━━━━━ ИСХОДНЫЙ ТЕКСТ

Или же разрушить совершенно эту административную и правительственную машину, не пытаясь даже заменить ее другой, и вернуть тем самым полную свободу инициативы движения и организации всем провинциям, всем коммунам Франции,—что равносильно уничтожению государства, социальной революции.
Разрушая административную машину, Гамбетта лишает себя, свое правительство, лишает Париж единственного средства, какое у него было, управлять Францией. Потеряв оффициальное командование, инициативу действия путем декретов, Париж сохранит только инициативу примера, и он сохранит ее еще только в том случае, если своей моральной силой, энергией своих решений и революционной последовательностью своих актов, он встанет действительно во главе народного движения; что очень мало вероятно. Мне кажется это совершенно невозможным, по следующим причинам:
1) Вынужденный союз Гамбетты с Тьером и Трошю.
2) Его собственное якобинство, его республиканский модерантизм, также как и всех его друзей и всей его партии.
3) Политическая необходимость для Парижа, в интересах его собственной обороны, не слишком задевать, не слишком пугать предрассудки и чувства армии, помощь которой ему абсолютно необходима.
4) Наконец, очевидная невозможность для Парижа заниматься теперь развитием и практическим применением революционных идей, так как вся энергия и весь ум должны теперь необходимо и исключительно сосредоточиться на вопросе обороны. Осажденный Париж превратится в громадный военный город. Все население будет представлять огромную армию, дисциплинированную сознанием опасности и необходимостью обороны. Армия же не рассуждает—и не делает революции, она дерется.
5) Париж, поглощенный единственным интересом обороны, единственной мыслью о своей защите, будет совершенно неспособен организовать народное движение Франции и управлять им. Если бы он имел эту нелепую, смешную претензию, он убил бы движение, и было бы, следовательно, долгом Франции, долгом провинций, неповиноваться ему, в высших интересах спасения страны. Единственно и самое лучшее, что Париж мог бы сделать в интересах своего собственного спасения, это провозгласить и вызвать абсолютную
независимость движения в провинции,—и если Париж забудет или не постарается это сделать по каким бы то ни было причинам, патриотизм повелевает провинциям подняться и сорганизоваться, самостоятельно, независимо от Парижа, для спасения Франции и самого Парижа.
Из всего этого ясно следует, что, если Франция еще может быть спасена, то только стихийным восстанием провинций.
Возможно ли еще это восстание? Да, если у рабочих крупных провинциальных городов, как Лион, Марсель, Сэнт-Этьен, Руэн и многие другие, течет кровь в жилах, если у них есть мозг в голове, энергия в сердце и сила в мускулах,—если они живые люди, революционные социалисты, а не социалисты-доктринеры. Одни только рабочие провинциальных городов могут теперь спасти Францию.
Не нужно рассчитывать на буржуазию. Я подробно доказал, почему. Буржуа не видят и не понимают ничего, что вне государства, вне обычных государственных способов деятельности. Максимум их идеала, их самоотречения, героизма, максимум того, что они могут представить, это революционное усиление мощи и деятельности государства, во имя общественного спасения. Но я достаточно доказал, что государственным путем, в настоящий момент, при теперешних обстоятельствах,—Бисмарковских за пределами Франции и Бонапартистских внутри—нельзя спасти Францию, ее можно только таким путем погубить и убить.

━━━━━━━━━━

• ЗАДАНИЯ
A - Кто, согласно тексту о спасении Франции, один только может теперь спасти Францию?
B - Скопируйте из текста о спасении Франции отрывок между словами «Из всего этого» и «теперь спасти Францию.», включая их самих.

━━━━━ ИСХОДНЫЕ ДАННЫЕ

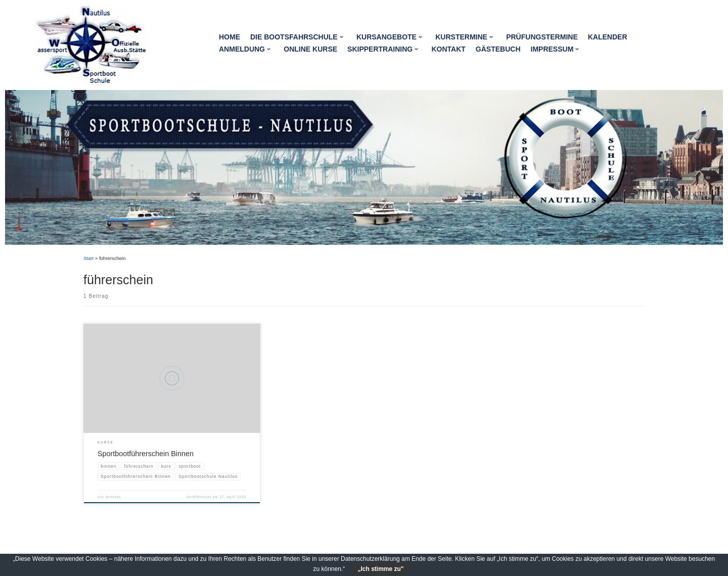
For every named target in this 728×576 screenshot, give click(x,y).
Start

━━━━━━━━━━

• ОТВЕТЫ
A - Рабочие провинциальных городов.

B -
Из всего этого ясно следует, что, если Франция еще может быть спасена, то только стихийным восстанием провинций.
Возможно ли еще это восстание? Да, если у рабочих крупных провинциальных городов, как Лион, Марсель, Сэнт-Этьен, Руэн и многие другие, течет кровь в жилах, если у них есть мозг в голове, энергия в сердце и сила в мускулах,—если они живые люди, революционные социалисты, а не социалисты-доктринеры. Одни только рабочие провинциальных городов могут теперь спасти Францию.